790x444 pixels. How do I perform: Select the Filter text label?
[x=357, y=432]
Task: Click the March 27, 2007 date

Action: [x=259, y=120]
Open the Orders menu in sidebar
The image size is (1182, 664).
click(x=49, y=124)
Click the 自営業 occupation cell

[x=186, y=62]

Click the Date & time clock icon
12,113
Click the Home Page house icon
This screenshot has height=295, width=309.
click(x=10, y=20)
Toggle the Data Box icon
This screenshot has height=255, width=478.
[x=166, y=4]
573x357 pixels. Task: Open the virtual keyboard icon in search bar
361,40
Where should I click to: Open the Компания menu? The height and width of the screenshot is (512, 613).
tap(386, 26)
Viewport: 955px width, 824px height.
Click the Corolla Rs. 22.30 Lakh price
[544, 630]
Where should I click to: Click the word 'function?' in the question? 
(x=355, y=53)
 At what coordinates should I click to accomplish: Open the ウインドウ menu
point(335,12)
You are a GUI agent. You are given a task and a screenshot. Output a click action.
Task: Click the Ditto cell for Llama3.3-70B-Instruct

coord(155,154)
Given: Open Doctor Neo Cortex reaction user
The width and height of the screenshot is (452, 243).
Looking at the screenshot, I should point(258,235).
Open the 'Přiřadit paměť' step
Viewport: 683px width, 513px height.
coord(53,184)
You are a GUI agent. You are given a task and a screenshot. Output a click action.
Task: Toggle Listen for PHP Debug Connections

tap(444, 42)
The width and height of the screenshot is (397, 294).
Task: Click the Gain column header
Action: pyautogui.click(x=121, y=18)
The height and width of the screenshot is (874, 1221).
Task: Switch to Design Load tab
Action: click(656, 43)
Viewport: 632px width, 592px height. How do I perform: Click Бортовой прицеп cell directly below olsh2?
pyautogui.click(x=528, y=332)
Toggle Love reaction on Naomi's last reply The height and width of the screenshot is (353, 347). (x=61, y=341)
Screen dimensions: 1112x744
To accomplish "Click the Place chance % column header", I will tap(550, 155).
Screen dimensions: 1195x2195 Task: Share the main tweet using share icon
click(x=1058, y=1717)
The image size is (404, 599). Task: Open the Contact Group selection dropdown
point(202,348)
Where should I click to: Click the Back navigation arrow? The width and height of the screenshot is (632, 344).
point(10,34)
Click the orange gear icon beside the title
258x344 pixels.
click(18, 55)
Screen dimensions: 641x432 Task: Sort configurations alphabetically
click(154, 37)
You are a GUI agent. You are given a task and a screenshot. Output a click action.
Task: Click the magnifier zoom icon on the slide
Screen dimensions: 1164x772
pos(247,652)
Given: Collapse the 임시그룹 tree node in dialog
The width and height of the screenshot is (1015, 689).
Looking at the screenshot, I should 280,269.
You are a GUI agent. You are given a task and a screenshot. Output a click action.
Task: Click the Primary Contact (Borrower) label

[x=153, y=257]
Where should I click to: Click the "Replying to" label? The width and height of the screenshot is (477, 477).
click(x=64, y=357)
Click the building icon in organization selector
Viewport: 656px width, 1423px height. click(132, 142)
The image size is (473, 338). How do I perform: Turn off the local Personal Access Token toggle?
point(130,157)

Requirement> All of the entries above are to be written out again exactly.

Task answer>
790x444 pixels. How do I perform: Select the Filter text label?
[x=357, y=432]
Task: Click the March 27, 2007 date

Action: [x=259, y=120]
Open the Orders menu in sidebar
The image size is (1182, 664).
click(x=49, y=124)
Click the 自営業 occupation cell

[x=186, y=62]

Click the Date & time clock icon
12,113
Click the Home Page house icon
This screenshot has height=295, width=309.
click(x=10, y=20)
Toggle the Data Box icon
This screenshot has height=255, width=478.
[x=166, y=4]
573x357 pixels. Task: Open the virtual keyboard icon in search bar
361,40
Where should I click to: Open the Компания menu? The height and width of the screenshot is (512, 613).
tap(386, 26)
Viewport: 955px width, 824px height.
Click the Corolla Rs. 22.30 Lakh price
[544, 630]
Where should I click to: Click the word 'function?' in the question? 
(x=355, y=53)
 At what coordinates should I click to accomplish: Open the ウインドウ menu
point(335,12)
You are a GUI agent. You are given a task and a screenshot. Output a click action.
Task: Click the Ditto cell for Llama3.3-70B-Instruct

coord(155,154)
Given: Open Doctor Neo Cortex reaction user
The width and height of the screenshot is (452, 243).
Looking at the screenshot, I should point(258,235).
Open the 'Přiřadit paměť' step
Viewport: 683px width, 513px height.
coord(53,184)
You are a GUI agent. You are given a task and a screenshot. Output a click action.
Task: Toggle Listen for PHP Debug Connections

tap(444, 42)
The width and height of the screenshot is (397, 294).
Task: Click the Gain column header
Action: pyautogui.click(x=121, y=18)
The height and width of the screenshot is (874, 1221).
Task: Switch to Design Load tab
Action: click(656, 43)
Viewport: 632px width, 592px height. How do I perform: Click Бортовой прицеп cell directly below olsh2?
pyautogui.click(x=528, y=332)
Toggle Love reaction on Naomi's last reply The height and width of the screenshot is (353, 347). (x=61, y=341)
Screen dimensions: 1112x744
To accomplish "Click the Place chance % column header", I will tap(550, 155).
Screen dimensions: 1195x2195 Task: Share the main tweet using share icon
click(x=1058, y=1717)
The image size is (404, 599). Task: Open the Contact Group selection dropdown
point(202,348)
Where should I click to: Click the Back navigation arrow? The width and height of the screenshot is (632, 344).
point(10,34)
Click the orange gear icon beside the title
258x344 pixels.
click(18, 55)
Screen dimensions: 641x432 Task: Sort configurations alphabetically
click(154, 37)
You are a GUI agent. You are given a task and a screenshot. Output a click action.
Task: Click the magnifier zoom icon on the slide
Screen dimensions: 1164x772
pos(247,652)
Given: Collapse the 임시그룹 tree node in dialog
The width and height of the screenshot is (1015, 689).
Looking at the screenshot, I should 280,269.
You are a GUI agent. You are given a task and a screenshot. Output a click action.
Task: Click the Primary Contact (Borrower) label

[x=153, y=257]
Where should I click to: Click the "Replying to" label? The width and height of the screenshot is (477, 477).
click(x=64, y=357)
Click the building icon in organization selector
Viewport: 656px width, 1423px height. click(132, 142)
The image size is (473, 338). How do I perform: Turn off the local Personal Access Token toggle?
point(130,157)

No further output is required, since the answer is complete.